**THE EXERCISE**
Rescale the lines that run from the one containing "You are a GUI" through the last line, both included. Write out only those lines again with their requests, multiplying each answer coordinate by 2.1, rounding to whole numbers with halves going up, and omitting the pictures.

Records
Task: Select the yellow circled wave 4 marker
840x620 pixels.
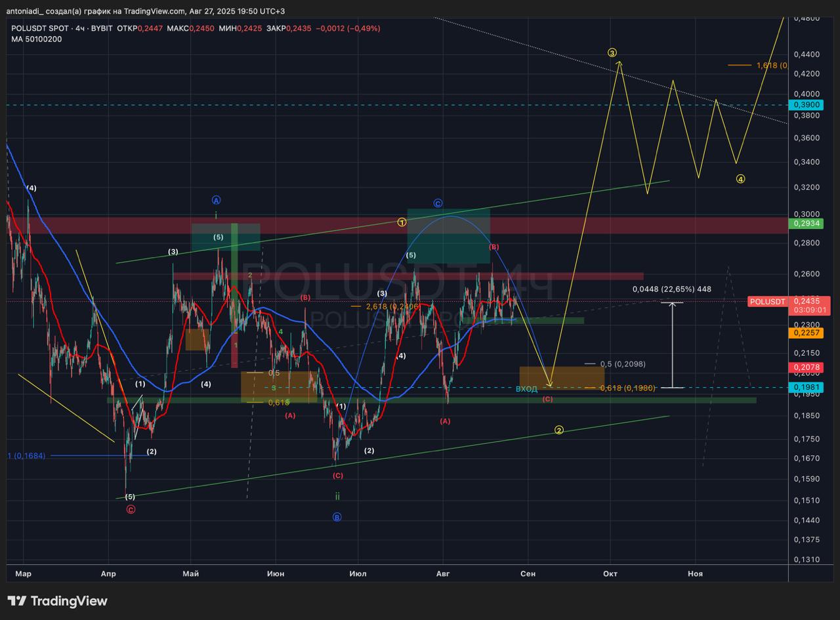Action: tap(740, 179)
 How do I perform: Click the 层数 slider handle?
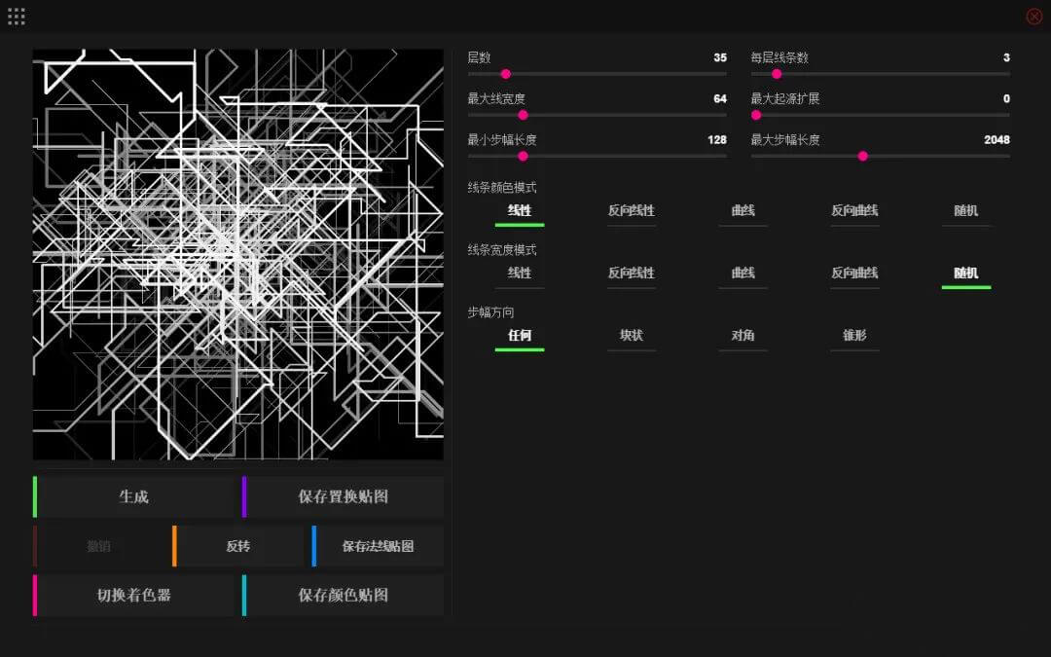[x=505, y=73]
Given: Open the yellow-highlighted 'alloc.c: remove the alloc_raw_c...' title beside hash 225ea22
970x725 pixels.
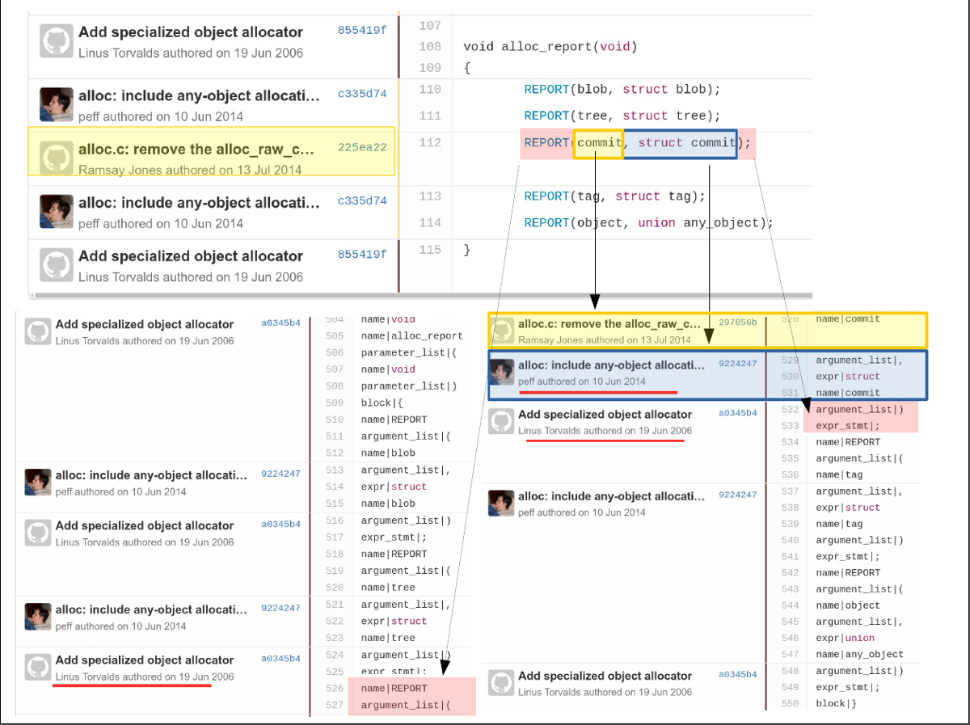Looking at the screenshot, I should pos(196,150).
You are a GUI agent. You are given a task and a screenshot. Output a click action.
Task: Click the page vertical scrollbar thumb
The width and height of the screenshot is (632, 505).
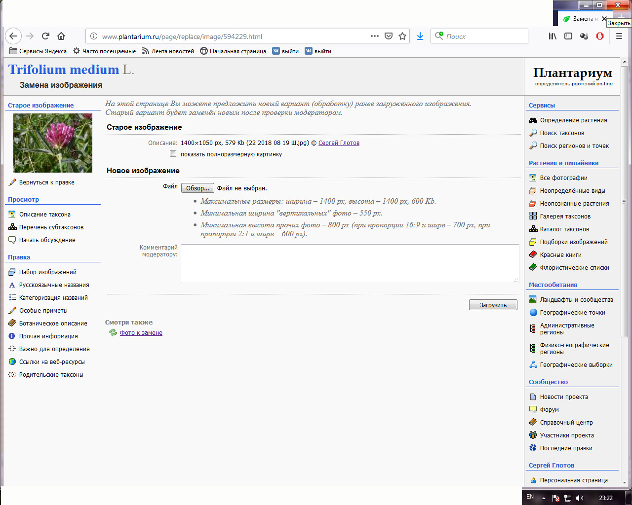[625, 202]
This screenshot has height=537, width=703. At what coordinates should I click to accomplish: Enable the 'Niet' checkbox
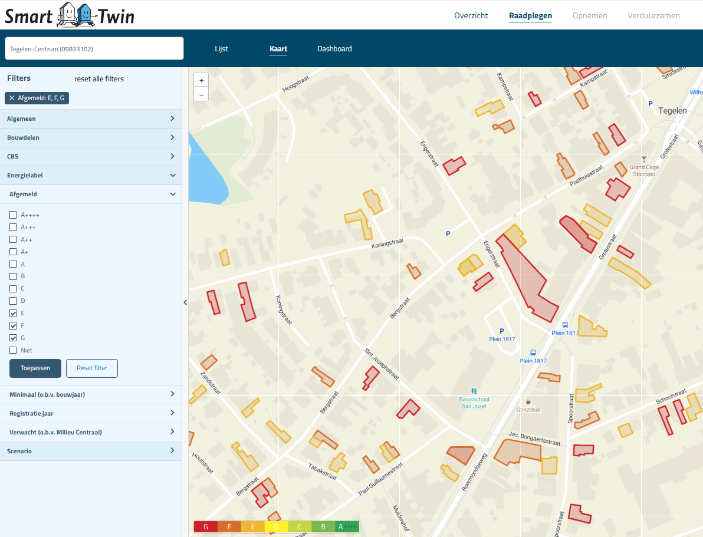click(13, 350)

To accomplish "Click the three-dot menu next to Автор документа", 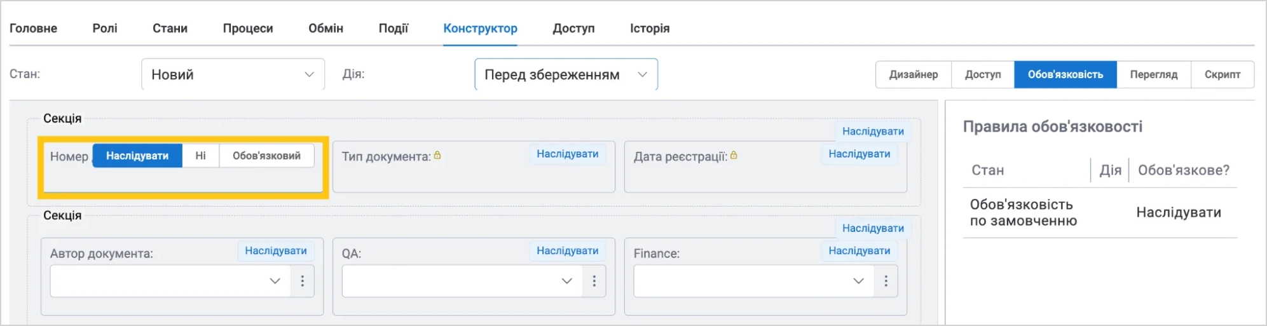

**TASK RESULT**
You are a GUI agent. You are given a task and a screenshot. Output a click action.
Task: Click the page vertical scrollbar thumb
The width and height of the screenshot is (632, 505).
[1313, 424]
This screenshot has height=537, width=703. At what coordinates should I click to accomplish: Enable the 'Niet' checkbox
click(27, 735)

To accomplish "Click the three-dot menu next to Автор документа", 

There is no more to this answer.